The plant alkaloid aristololactam-β-d-glucoside and the anticancer chemotherapy drug daunomycin are two sugar bearing DNA binding antibiotics. The binding of these molecules to three double stranded ribonucleic acids, poly(A)·poly(U), poly(I)·poly(C) and poly(C)·poly(G), was studied using various biophysical techniques. Absorbance and fluorescence studies revealed that these molecules bound non-cooperatively to these ds RNAs with the binding affinities of the order 10(6) for daunomycin and 10(5) M(-1) for aristololactam-β-d-glucoside. Fluorescence quenching and viscosity studies gave evidence for intercalative binding. The binding enhanced the melting temperature of poly(A)·poly(U) and poly(I)·poly(C) and the binding affinity values evaluated from the melting data were in agreement with that obtained from other techniques. Circular dichroism results suggested minor conformational perturbations of the RNA structures. The binding was characterized by negative enthalpy and positive entropy changes and the affinity constants derived from calorimetry were in agreement with that obtained from spectroscopic data. Daunomycin bound all the three RNAs stronger than aristololactam-β-d-glucoside and the binding affinity varied as poly(A)·poly(U) > poly(I)·poly(C) > poly(C)·poly(G). The temperature dependence of the enthalpy changes yielded negative values of heat capacity changes for the complexation suggesting substantial hydrophobic contribution to the binding process. Furthermore, an enthalpy-entropy compensation behavior was also seen in all systems. These results provide new insights into binding of these small molecule drugs to double stranded RNA sequences.

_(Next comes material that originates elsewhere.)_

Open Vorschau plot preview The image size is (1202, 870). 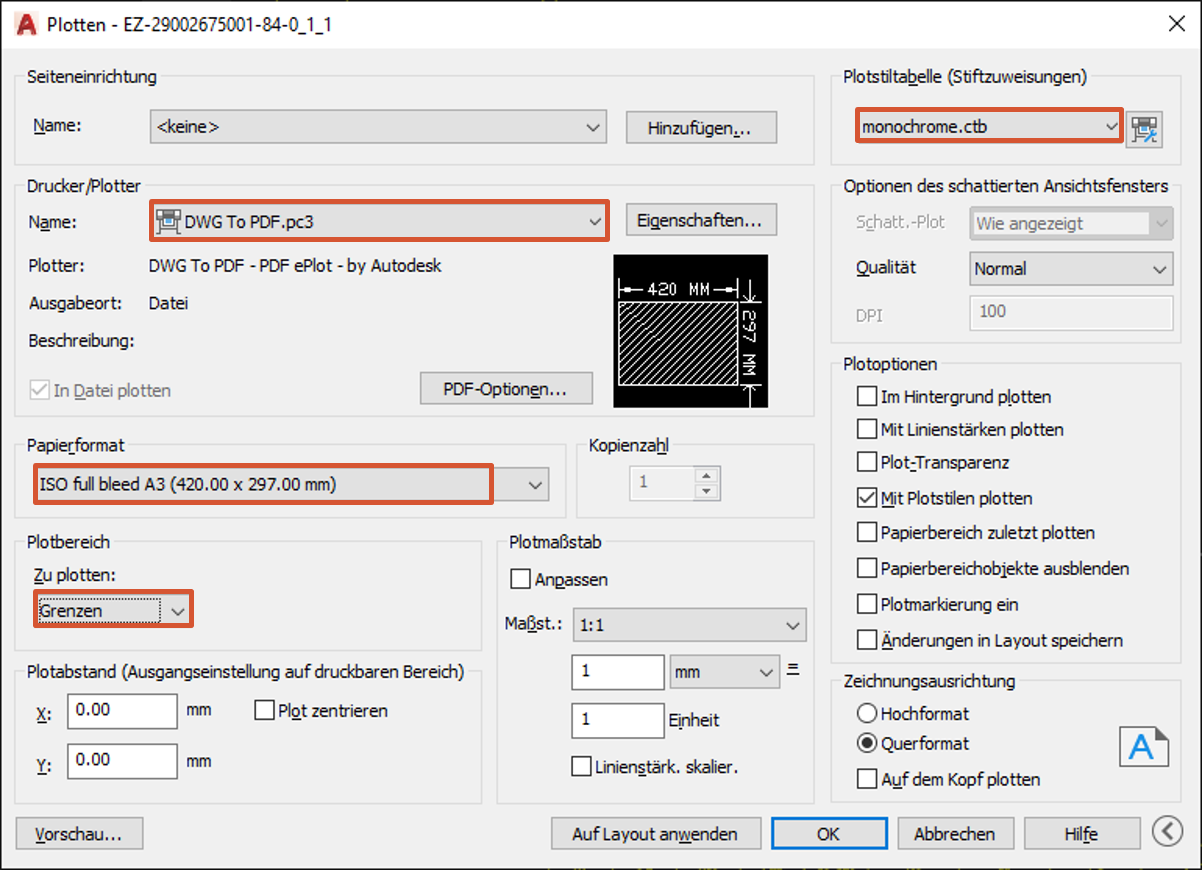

Targeting RNA by small molecules: comparative structural and thermodynamic aspects of aristololactam-β-D-glucoside and daunomycin binding to tRNA(phe)

BACKGROUND

Interaction of aristololactam-β-D-glucoside and daunomycin with tRNA(phe) was investigated using various biophysical techniques.

METHODOLOGY/PRINCIPAL FINDINGS

Absorption and fluorescence studies revealed that both the compounds bind tRNA(phe) non-cooperatively. The binding of daunomycin was about one order of magnitude higher than that of aristololactam-β-D-glucoside. Stronger binding of the former was also inferred from fluorescence quenching data, quantum efficiency values and circular dichroic results. Results from isothermal titration calorimetry experiments suggested that the binding of both compounds was predominantly entropy driven with a smaller but favorable enthalpy term that increased with temperature. A large favorable electrostatic contribution to the binding of daunomycin to tRNA(phe) was revealed from salt dependence data and the dissection of the free energy values. The electrostatic component to the free energy change for aristololactam-β-D-glucoside-tRNA(phe) interaction was smaller than that of daunomycin. This was also inferred from the slope of log K versus [Na(+)] plots. Both compounds enhanced the thermal stability of tRNA(phe). The small heat capacity changes of -47 and -99 cal/mol K, respectively, observed for aristololactam-β-D-glucoside and daunomycin, and the observed enthalpy-entropy compensation phenomenon confirmed the involvement of multiple weak noncovalent interactions. Molecular aspects of the interaction have been revealed.

CONCLUSIONS/SIGNIFICANCE

This study presents the structural and energetic aspects of the binding of aristololactam-β-D-glucoside and daunomycin to tRNA(phe).